### Supplied entries
----------

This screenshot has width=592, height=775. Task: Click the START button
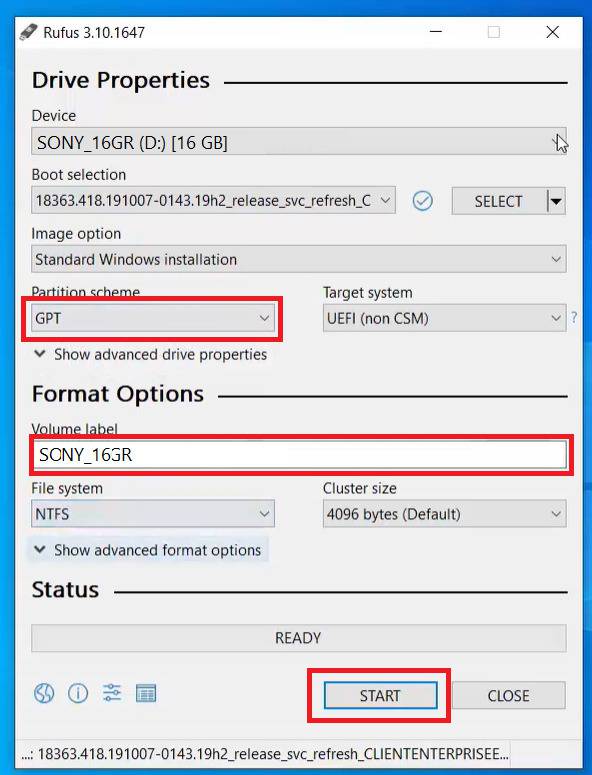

----------

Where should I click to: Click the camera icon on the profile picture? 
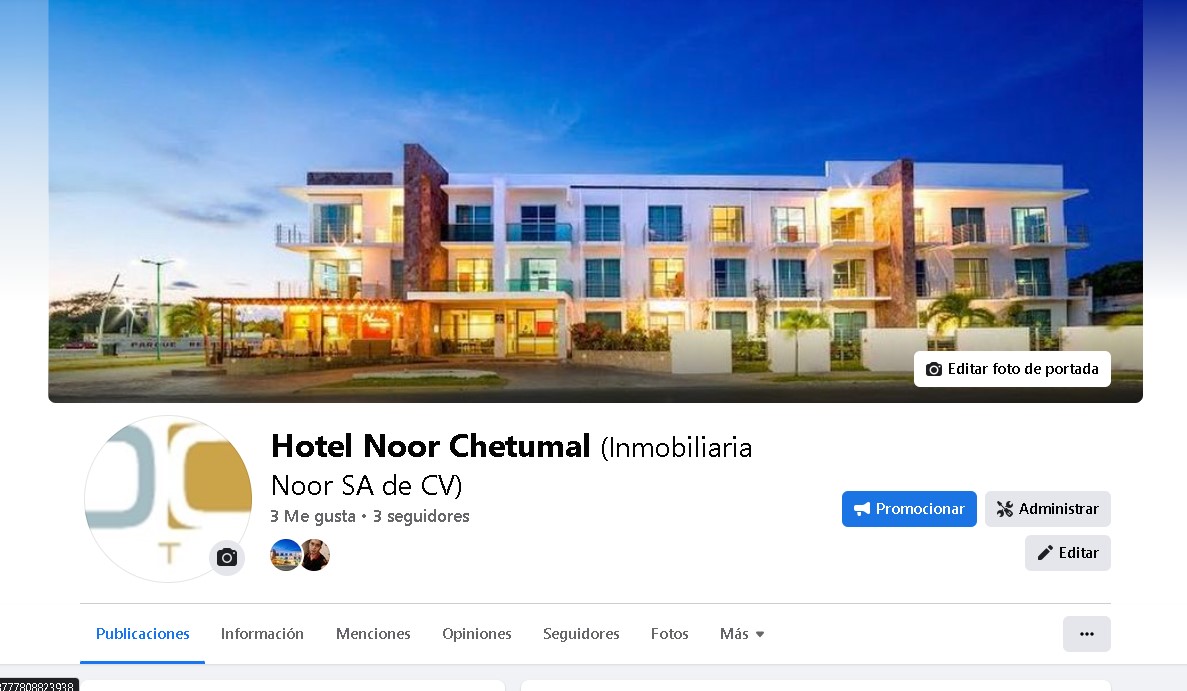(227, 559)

----------

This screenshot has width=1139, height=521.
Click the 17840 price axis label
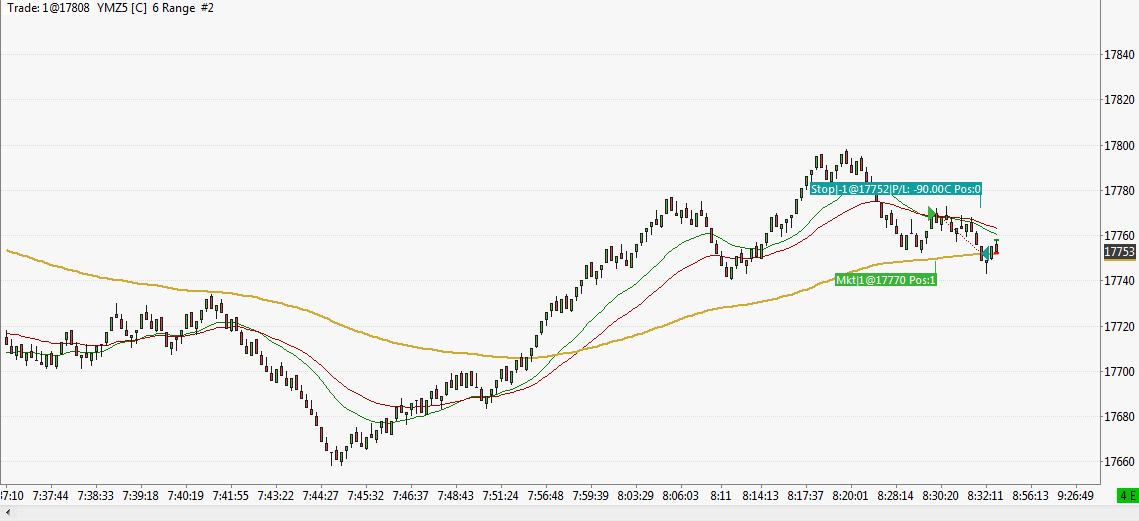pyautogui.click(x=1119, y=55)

----------

### Exercise aim
Copy out every line of the material above that mentions the word "height".

### Result of the task
This screenshot has width=592, height=775. Task: Click the START button
This screenshot has width=1139, height=521.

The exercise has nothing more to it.